A federal judge today told government attorneys that a lengthy delay in producing public documents to SELC was “incomprehensible” and “somewhat outrageous,” but also told attorneys he did not have the authority to order the government to extend the public comment period over changes proposed to the National Environmental Policy Act.

The Council on Environmental Quality has proposed a sweeping rollback of NEPA that would, in some cases, reduce or eliminate the act’s core principle of listening to the voices of affected people and communities when large projects might alter their landscapes and lives

For more than a year and a half, SELC has sought under the Freedom of Information Act documents that would shed light on the motive behind the proposed changes from the Trump administration, and who was behind them.
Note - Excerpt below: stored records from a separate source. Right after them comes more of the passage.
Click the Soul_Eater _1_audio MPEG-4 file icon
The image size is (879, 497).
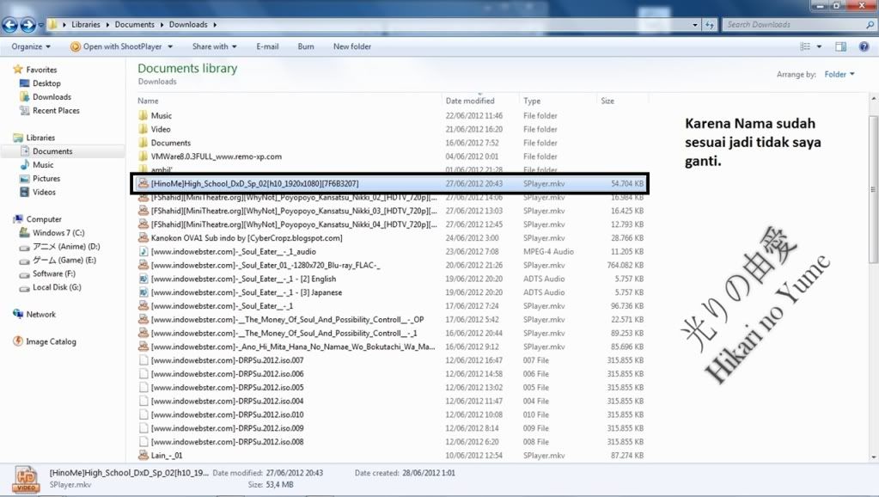[143, 251]
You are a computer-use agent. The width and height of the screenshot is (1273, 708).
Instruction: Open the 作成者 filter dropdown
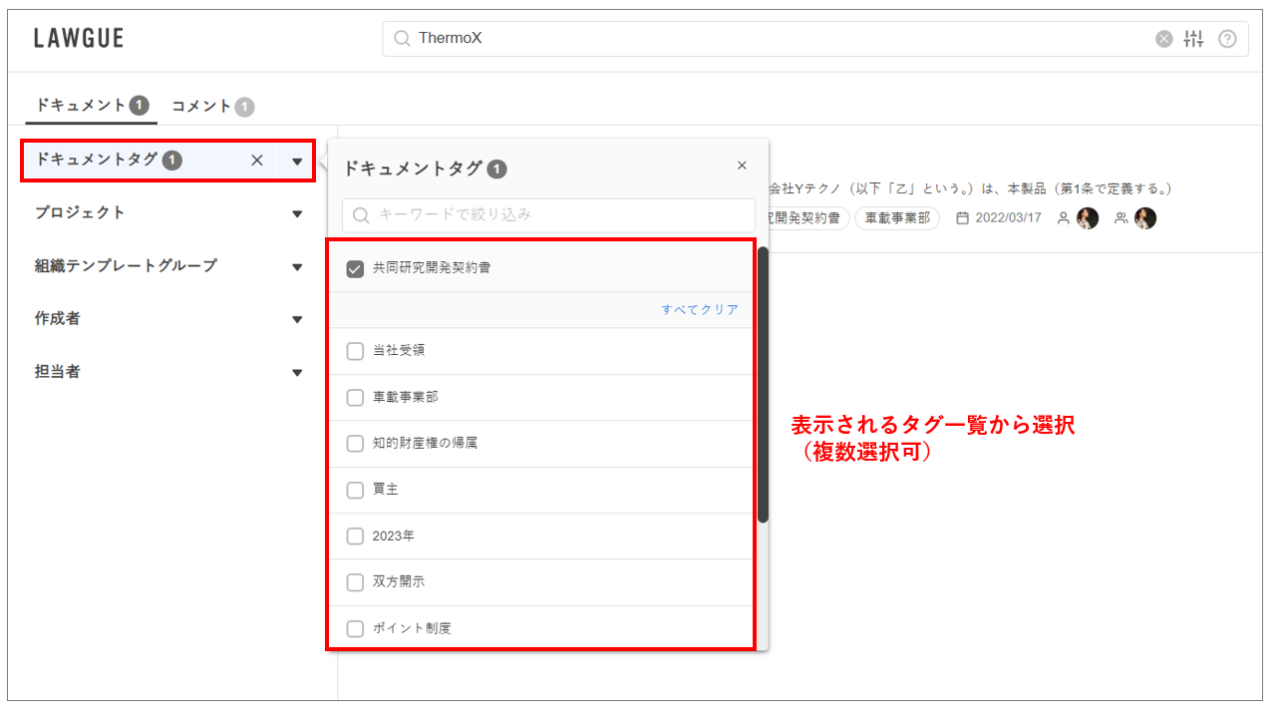click(x=297, y=319)
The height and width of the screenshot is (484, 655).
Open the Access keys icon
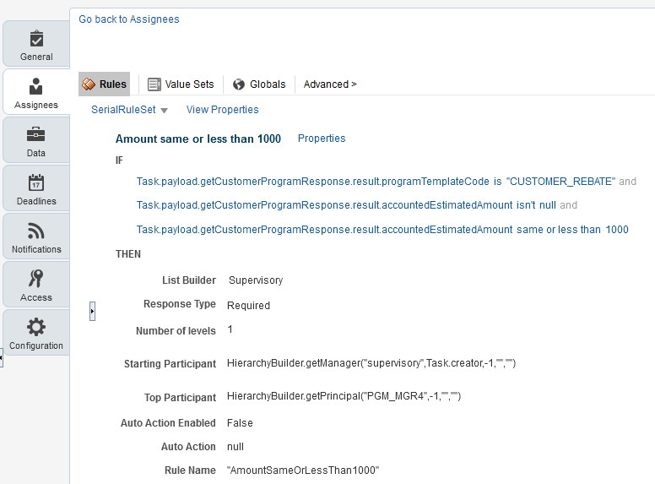pos(36,279)
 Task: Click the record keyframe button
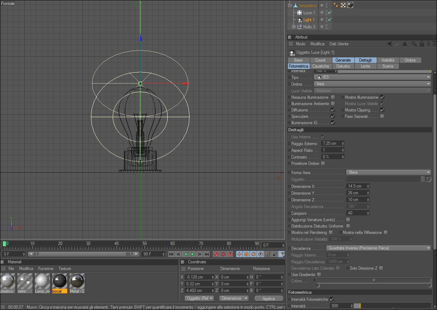point(216,254)
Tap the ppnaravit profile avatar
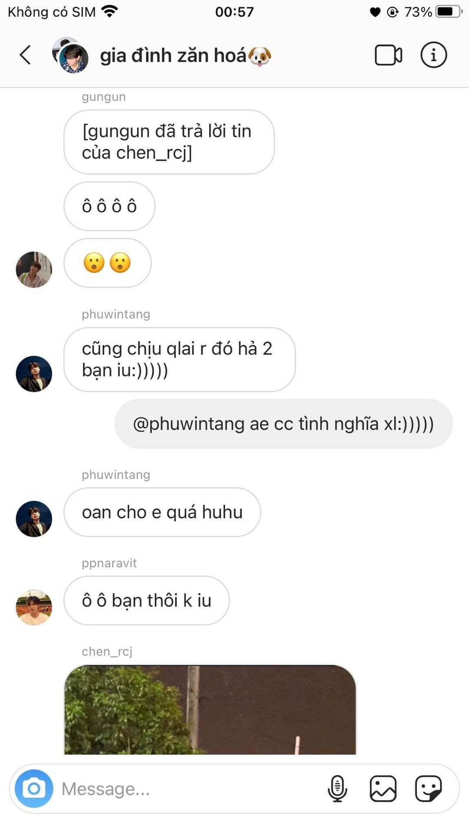The width and height of the screenshot is (469, 834). click(x=34, y=607)
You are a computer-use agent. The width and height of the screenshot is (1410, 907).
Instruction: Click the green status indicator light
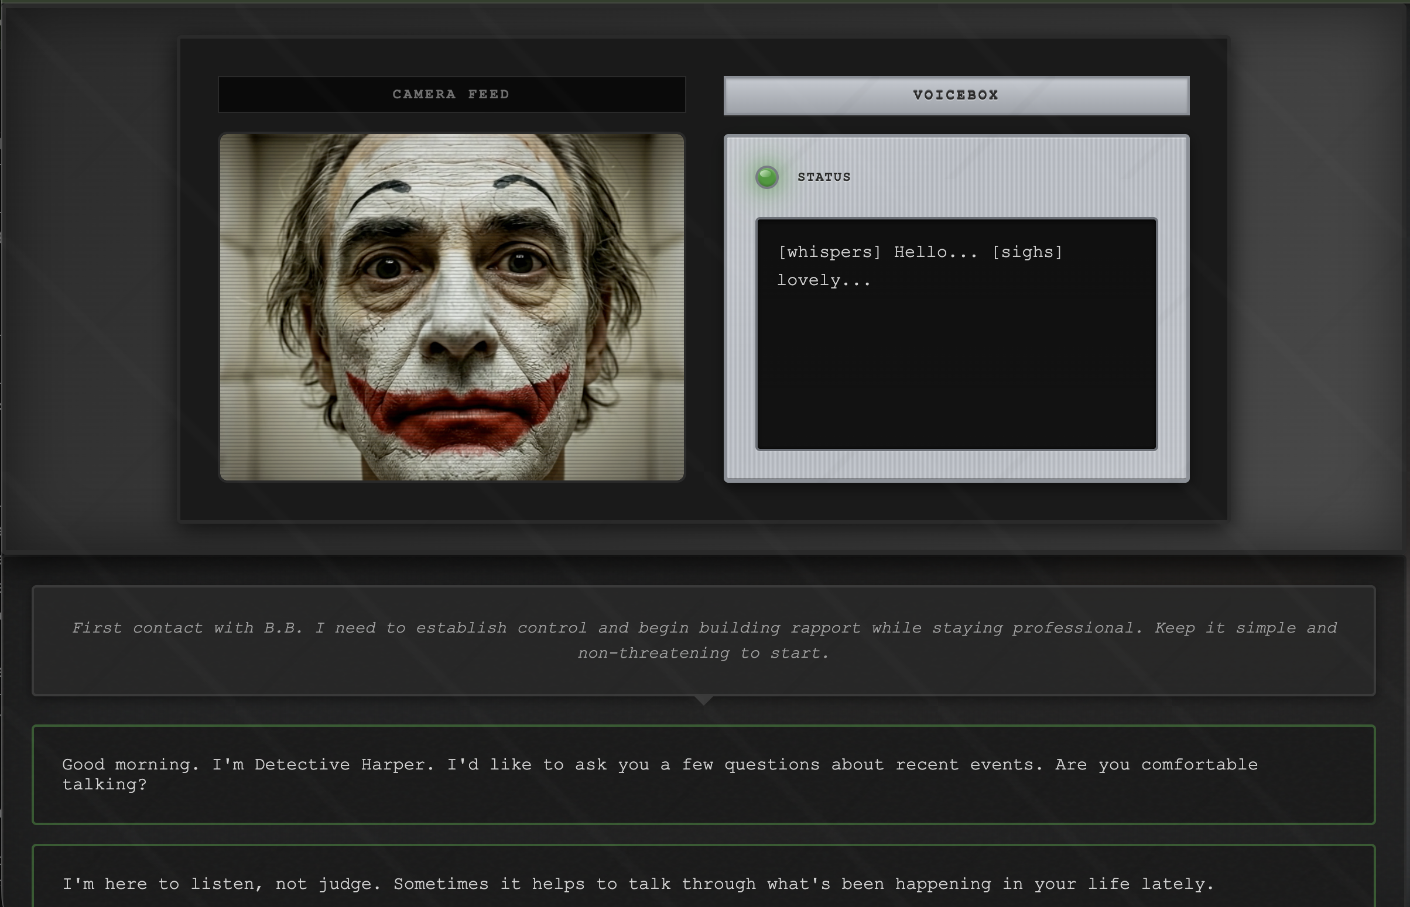click(x=767, y=177)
But the government said it would not be able to fully comply until November of 2020, long after the March 10 deadline for public comments.

SELC Senior Attorney Kym Hunter argued that getting the public documents would help promote “transparency in government” and would ensure the public could offer more detailed comments on the proposed NEPA changes. She argued in legal papers and again in a Roanoke federal court today that it would be unfair for the government to close the comment period before it had produced the required public documents.

She said a quicker production of documents, a longer comment period, or a combination of both would help better inform the public and help citizens submit more informed comments.

Under questioning by Judge Glen E. Conrad, Hunter conceded her argument was a novel one, but said the government’s rush to close the comment period while at the same time dragging its feet on producing documents was an extraordinary circumstance that justified the remedy.

Judge Conrad ruled that FOIA law does not give him the authority to alter the length of the public-comment period as a remedy. However, he made it clear the government delays in producing the public records were not acceptable and invited SELC to take the larger question to a higher court.

The time it is taking for the government to hand over the documents “defies comprehension and certainly cannot be categorized as prompt,” he said, calling the delay the worst he as seen in his career. While denying SELC’s motion to keep open the comment period, he also said that he would make sure the public records are handed over more quickly.

The judge said he “had a deadline in mind,” but urged the government lawyers to come up with one on their own. He also asked for a list of people in Washington he would need to bring to his court to “take to task” if a reasonable deadline could not be met.

Hunter said the government agreed to produce all the public documents by May 5.